For the case of alpha and beta radiation (gamma and neutron too actually), yes, it would be red/blue-shifted. You'd see that in energy shifts since E~hc/λ. You'd still be able to discern the type of radiation via the usual means (charge, penetration depth, interaction,...) but its energy spectrum would be shifted

Yes, radiation in relative motion towards or from you is "pitch shifted". The concept of redshift comes from this, if you do the calculations you have that if a light source moving away from you is "redshifted", i.e. the wavelengths are shifted towards the red (they get longer) with respect to a still source. The opposite is called "blueshift", since when the source moves towards you it's shifted towards the blue (shorter wavelengths). In experimental physics the blueshift/redshift is widely used to measure astronomical distances (you know, that redshift thingy that astrophysicists use to indicate cosmological distances, that's expansion-induced redshift), and also it's used to evaluate relative speeds.

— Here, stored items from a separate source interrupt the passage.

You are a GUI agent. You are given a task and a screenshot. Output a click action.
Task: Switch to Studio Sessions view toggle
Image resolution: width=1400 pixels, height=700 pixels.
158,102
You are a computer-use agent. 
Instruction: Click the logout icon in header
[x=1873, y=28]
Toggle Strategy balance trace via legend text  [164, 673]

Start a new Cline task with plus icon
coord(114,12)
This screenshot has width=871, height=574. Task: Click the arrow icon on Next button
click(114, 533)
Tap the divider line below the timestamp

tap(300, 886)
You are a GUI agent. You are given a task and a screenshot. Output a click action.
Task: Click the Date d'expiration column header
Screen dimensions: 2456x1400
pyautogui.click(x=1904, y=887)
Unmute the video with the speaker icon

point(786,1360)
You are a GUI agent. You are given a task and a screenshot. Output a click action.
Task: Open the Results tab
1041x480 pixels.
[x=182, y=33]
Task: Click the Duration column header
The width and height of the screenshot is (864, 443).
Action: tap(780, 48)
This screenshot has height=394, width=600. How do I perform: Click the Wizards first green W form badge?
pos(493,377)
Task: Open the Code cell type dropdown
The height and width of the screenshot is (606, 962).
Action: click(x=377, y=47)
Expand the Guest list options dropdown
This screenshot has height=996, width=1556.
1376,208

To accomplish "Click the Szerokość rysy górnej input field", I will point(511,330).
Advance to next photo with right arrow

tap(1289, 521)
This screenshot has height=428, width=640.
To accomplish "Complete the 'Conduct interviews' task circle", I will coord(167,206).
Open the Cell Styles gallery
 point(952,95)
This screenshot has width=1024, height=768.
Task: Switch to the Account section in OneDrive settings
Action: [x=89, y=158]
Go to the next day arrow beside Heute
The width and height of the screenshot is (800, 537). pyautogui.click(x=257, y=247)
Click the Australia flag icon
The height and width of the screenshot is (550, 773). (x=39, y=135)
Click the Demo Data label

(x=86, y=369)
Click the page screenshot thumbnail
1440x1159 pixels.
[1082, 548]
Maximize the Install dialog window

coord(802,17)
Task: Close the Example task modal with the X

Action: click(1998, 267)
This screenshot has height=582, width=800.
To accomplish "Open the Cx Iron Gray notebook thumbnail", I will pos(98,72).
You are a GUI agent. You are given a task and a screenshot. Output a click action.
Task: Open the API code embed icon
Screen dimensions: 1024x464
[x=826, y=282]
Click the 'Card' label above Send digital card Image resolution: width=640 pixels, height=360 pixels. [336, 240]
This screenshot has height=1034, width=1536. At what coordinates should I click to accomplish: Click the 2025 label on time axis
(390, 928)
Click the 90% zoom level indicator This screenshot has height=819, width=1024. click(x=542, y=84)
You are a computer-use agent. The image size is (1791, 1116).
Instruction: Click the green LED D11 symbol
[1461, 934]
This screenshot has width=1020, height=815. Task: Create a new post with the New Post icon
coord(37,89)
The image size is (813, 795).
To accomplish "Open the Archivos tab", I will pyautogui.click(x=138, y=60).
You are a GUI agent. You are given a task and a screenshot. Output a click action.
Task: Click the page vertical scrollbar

As an example, if you look at the spectrum of stars in Andromeda, since you more or less basically know already the theoretical (still) values of the spectrums, what you get is that differences from the theoretical value are exactly what you'd expect in a rotating disk, with one side coming towards you (blueshift) and one going away from you (redshift). With appropriate measurements of this you can therefore know how fast it's rotating and how quick is coming towards or further from you. Note that this shift is always there when there's relative movement, therefore the cutoff velocity for seeing it depends only on instrument sensibility, don't expect hopping on a very fast plane and starting to see the world in front of you bluer and the one behind you redder 😅